Days after Meta sent ‘4 AM layoff emails’ to 8,000 employees, CEO Mark Zuckerberg says that the job situation will improve if companies focused more on …
Days after Meta sent 4PM layoff emails to 8,000 employees, CEO Mark Zuckerberg argued that fears of AI-driven job losses are overstated, saying the employment outlook could improve if companies focus on empowering individuals rather than automating all knowledge work. The recent job cuts amount to roughly 10 percent of Meta’s workforce. Notifications rolled out in three waves at 4 AM local time across regions on May 20, starting in Asia, then Europe, then the Americas. US staff are getting 16 weeks of severance plus two weeks for every year worked, along with 18 months of COBRA health coverage. Another 7,000 employees are being reassigned to new AI projects. Around 6,000 open roles are being scrapped.According to a report by Business Insider, speaking in a live interview for Complex’s Idea Generation, Zuckerberg said, “People assume that’s inevitability.
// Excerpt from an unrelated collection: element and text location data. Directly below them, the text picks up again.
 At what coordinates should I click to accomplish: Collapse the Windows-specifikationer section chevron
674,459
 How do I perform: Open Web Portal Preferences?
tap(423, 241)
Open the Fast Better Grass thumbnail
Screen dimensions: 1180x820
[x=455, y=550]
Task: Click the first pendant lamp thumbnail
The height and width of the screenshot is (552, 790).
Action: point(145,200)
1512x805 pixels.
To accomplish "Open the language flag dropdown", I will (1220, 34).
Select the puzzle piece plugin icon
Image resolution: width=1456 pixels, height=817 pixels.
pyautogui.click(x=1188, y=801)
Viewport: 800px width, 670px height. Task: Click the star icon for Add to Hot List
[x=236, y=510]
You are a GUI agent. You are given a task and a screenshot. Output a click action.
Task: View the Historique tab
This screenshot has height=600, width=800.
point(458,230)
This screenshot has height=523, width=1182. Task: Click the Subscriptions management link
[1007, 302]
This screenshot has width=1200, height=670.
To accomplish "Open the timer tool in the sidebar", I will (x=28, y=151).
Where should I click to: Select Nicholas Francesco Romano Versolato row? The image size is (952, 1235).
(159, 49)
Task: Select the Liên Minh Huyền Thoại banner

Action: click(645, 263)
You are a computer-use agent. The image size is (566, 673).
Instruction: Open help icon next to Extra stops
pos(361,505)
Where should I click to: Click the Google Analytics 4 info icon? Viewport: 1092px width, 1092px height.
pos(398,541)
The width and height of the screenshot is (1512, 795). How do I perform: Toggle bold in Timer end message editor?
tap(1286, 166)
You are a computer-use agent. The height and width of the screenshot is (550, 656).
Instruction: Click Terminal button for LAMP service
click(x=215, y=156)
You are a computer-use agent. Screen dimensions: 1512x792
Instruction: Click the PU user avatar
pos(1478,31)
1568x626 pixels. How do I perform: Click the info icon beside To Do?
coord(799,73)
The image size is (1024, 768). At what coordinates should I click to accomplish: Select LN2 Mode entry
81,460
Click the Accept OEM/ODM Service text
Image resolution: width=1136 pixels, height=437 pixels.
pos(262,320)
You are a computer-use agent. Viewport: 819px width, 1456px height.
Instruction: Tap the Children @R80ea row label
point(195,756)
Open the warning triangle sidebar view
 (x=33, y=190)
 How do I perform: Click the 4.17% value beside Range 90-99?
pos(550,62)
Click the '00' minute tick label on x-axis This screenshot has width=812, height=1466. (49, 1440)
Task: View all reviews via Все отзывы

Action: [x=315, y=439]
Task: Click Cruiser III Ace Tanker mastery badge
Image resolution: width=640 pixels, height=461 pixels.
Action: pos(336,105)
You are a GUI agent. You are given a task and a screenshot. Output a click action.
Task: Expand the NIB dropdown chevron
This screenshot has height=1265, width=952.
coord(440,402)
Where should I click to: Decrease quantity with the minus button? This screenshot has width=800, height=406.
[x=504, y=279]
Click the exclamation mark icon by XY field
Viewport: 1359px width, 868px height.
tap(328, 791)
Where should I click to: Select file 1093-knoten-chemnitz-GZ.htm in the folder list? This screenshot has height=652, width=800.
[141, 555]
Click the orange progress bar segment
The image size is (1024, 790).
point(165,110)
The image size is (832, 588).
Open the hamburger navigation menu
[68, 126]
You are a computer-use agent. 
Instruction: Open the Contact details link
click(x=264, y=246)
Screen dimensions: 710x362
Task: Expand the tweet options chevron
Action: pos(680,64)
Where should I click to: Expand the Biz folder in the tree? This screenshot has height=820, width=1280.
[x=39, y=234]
I don’t actually think it is.” He suggested that a balance between efficiency-focused AI and “personal super intelligence” — tools that make individuals more productive — would lead to more jobs, not fewer. He added: “If you focus on empowering people and making people more productive and that happens at a faster rate than companies get better at automating things, then in theory there should be more jobs in the future, not less.”
Meta’s AI “Reboot”
Despite being a more established tech company, Meta has struggled to keep pace in the generative AI race. Zuckerberg described Meta’s pivot as a “reboot”, noting the company has spent billions to poach talent and build its SuperIntelligence Lab, which is less than a year old. Meta recently released Muse Spark, its first large language model since investing $14 billion in Scale AI. Zuckerberg said he was pleased with progress but admitted he now expects more: “Because I have acclimated to the good news along the way, I now think that we should be doing even better.”
Layoffs and headcount at Meta
Meta’s latest 10-Q filing showed a headcount of 77,986 employees as of April, up 1% year-over-year. But in May, the company laid off about 10% of its workforce, eliminating 8,000 roles across Integrity, cybersecurity, and content design teams. The company said the cuts were necessary to run more efficiently and offset heavy AI investments.The no-more-layoffs commitment comes with a footnote written by Meta’s own CFO. On the company’s Q1 earnings call on April 29, finance chief Susan Li told analysts she doesn’t know what Meta’s ideal headcount actually looks like anymore. Zuckerberg made the trade-off explicit on the same call. If a team used to need 50 or 100 people and now needs 10, he said, keeping the bigger team around becomes counterproductive.That isn’t the language of a company that has finished restructuring. Meta is spending between $125 billion and $145 billion on capital expenditure this year—nearly double its 2025 spend—with most of it pouring into data centres, custom chips and model training for Meta Superintelligence Labs. The 8,000 jobs being cut are explicitly meant to offset that bill. Meta’s stock dropped 6 percent after the earnings call.
Mark Zuckerberg’s comments contrast with Anthropic CEO Dario Amodei
The comments made by Meta CEO contrast with Anthropic CEO Dario Amodei, who has warned that up to half of entry-level white-collar jobs could disappear within five years. OpenAI CEO Sam Altman has taken a more cautious stance, saying fears of a “job apocalypse” have not materialized.